Mrs. Bennet wünscht sich nichts sehnlicher, als Ihre 5 Töchter verheiratet zu sehen. Für die Älteste von ihnen, Jane, scheint dieser Traum in greifbare Nähe zu rücken. Und es handelt sich sogar um eine äußerst vorteilhafte Partie, nämlich den jungen, vermögenden Mr. Bingley. Doch so einfach wie es zunächst scheint, ist die Hochzeit nicht zu erreichen...
Außerdem werden die 5 Bennet Mädchen von einem Offziersregiment, dass in der nächsten Stadt lagert, abgelenkt. Sowie von ihrem Ärger über Mr. Bingleys hochmütigen Freund, Mr. Darcy. Die beiden ältesten Bennet Töchter, Jane und Lizzy, wissen bald nicht mehr, wie es um ihre Gefühle wirklich bestellt ist.


Stolz und Vorurteil - ja, ein Klassiker! Aber ich hatte ihn bis dahin wirklich noch nicht gelesen... alle Dinge haben ihre Zeit. Natürlich kann ich auch hier nicht die normalen Maßstäbe anlegen, die ich bei zeitgenössischen Romanen nutze.
Fangen wir einmal mit dem Schreibstil an. Klar, im 19. Jahrhundert war unsere Sprache eine ganz andere. Ähnlich wie bei Lovecrafts Geschichten, musste ich mich erst wieder an ein vergleichsweise umständliches, und gestelztes Deutsch gewöhnen. Aber ich mag das und lese es gerne. Außerdem beeindruckt es mich, wie schnell mein Gehirn sich umstellt und den Sinn der eher komplizierten Sätze erfasst. Es ist ein bisschen, wie fremdsprachige Bücher zu lesen.
Aber genug davon, nun zur Handlung. Im Grund ist Stolz und Vorurteil eine Studie über verschiedene Charaktere. Lizzy hat großes Interesse daran, Menschen zu beobachten und zu beurteilen. Daher ist "Stolz und Vorurteil" wirklich der perfekte Name für dieses Werk. Leider finde ich ihre Überlegungen von Anfang an sehr einseitig und ihre Meinung demnach radikal und - natürlich - vorurteilsbehaftet. Im Verlauf des Romans wird sie mir daher immer unsympathischer. Besonders im letzten Drittel des Buches beweist sie, dass sie im Grunde keine wirkliche Menschenkenntnis hat, sondern an Hand von Äußerlichkeiten und Gerüchten urteilt. Sie hat außerdem beängstigend wenig Gefühle. Da ist mir ihre herzensgute Schwester Jane sehr viel lieber.
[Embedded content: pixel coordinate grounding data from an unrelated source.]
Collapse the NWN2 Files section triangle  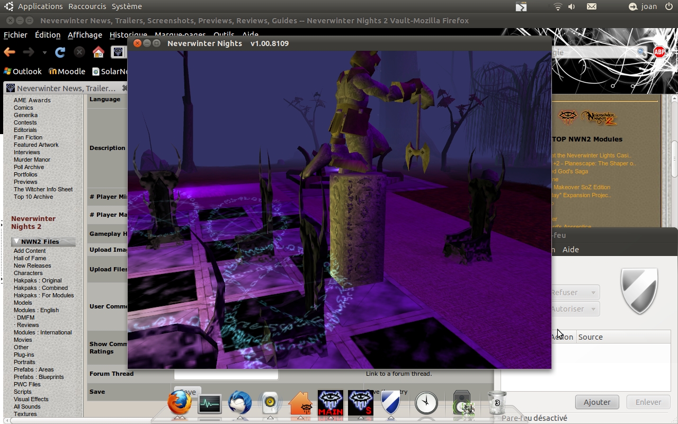pos(16,242)
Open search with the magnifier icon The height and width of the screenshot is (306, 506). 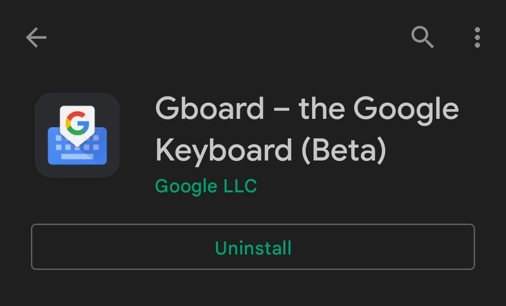coord(423,37)
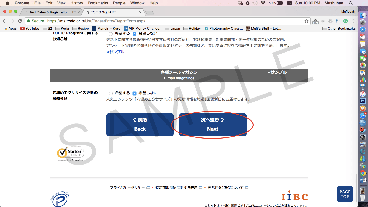Open the Grammarly extension icon

[x=345, y=21]
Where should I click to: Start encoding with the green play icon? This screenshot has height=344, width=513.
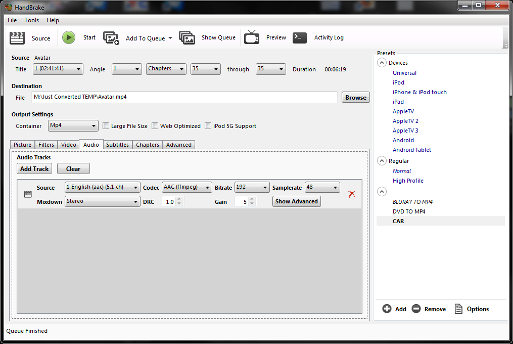[x=69, y=37]
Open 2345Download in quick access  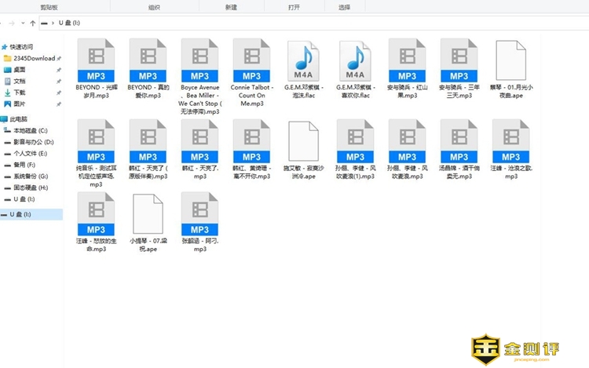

Des Weiteren sind die Charaktere der Geschichte alle sehr in schwarz und weiß gezeichnet. Mr. Wickham ist dafür das perfekte Beispiel. Ein Mensch, der einen Fehler gemacht hat, muss charakterschlecht sein. Andere Charaktere, wie beispielsweise Mr. Collins oder Mr. Bennet sind der Autorin dagegen sehr gut gelungen. Ich kann sie mir bildhaft vorstellen.
Das alles mag genau dem entsprechen, was Jane Austen erreichen wollte. Nämlich gesellschaftskritisch aufzuzeigen, wie Stolz und Vorurteile die Menschen täuschen und den Blick auf alles unter der Oberfläche versperren. Dieses Ziel hat sie in der Tat erreicht. Trotzdem war ich vom letzten Drittel der Geschichte enttäuscht. Alle scheinen plötzlich reuevolle und vollendet gute Menschen zu sein. Der Großteil der Geschichte löst sich sehr schnell in Wohlgefallen auf. Die kritischen Betrachtungen vom Anfang, die mir so gut gefallen haben, verschwinden einfach. Irgendwie hätte ich das nicht erwartet und war dann doch ein wenig enttäuscht.

Stolz und Vorurteil ist ein Klassiker und ist es auf jeden Fall wert, gelesen zu werden. Die Ansichten und das Leben des 19. Jahrhundert einmal nachzuvollziehen ist eine interessante Erfahrung. Doch da ich so viel von der Geschichte gehört hatte, war ich von deren Ende doch ein bisschen enttäuscht. Der Titel ist in jedem Fall passend gewählt.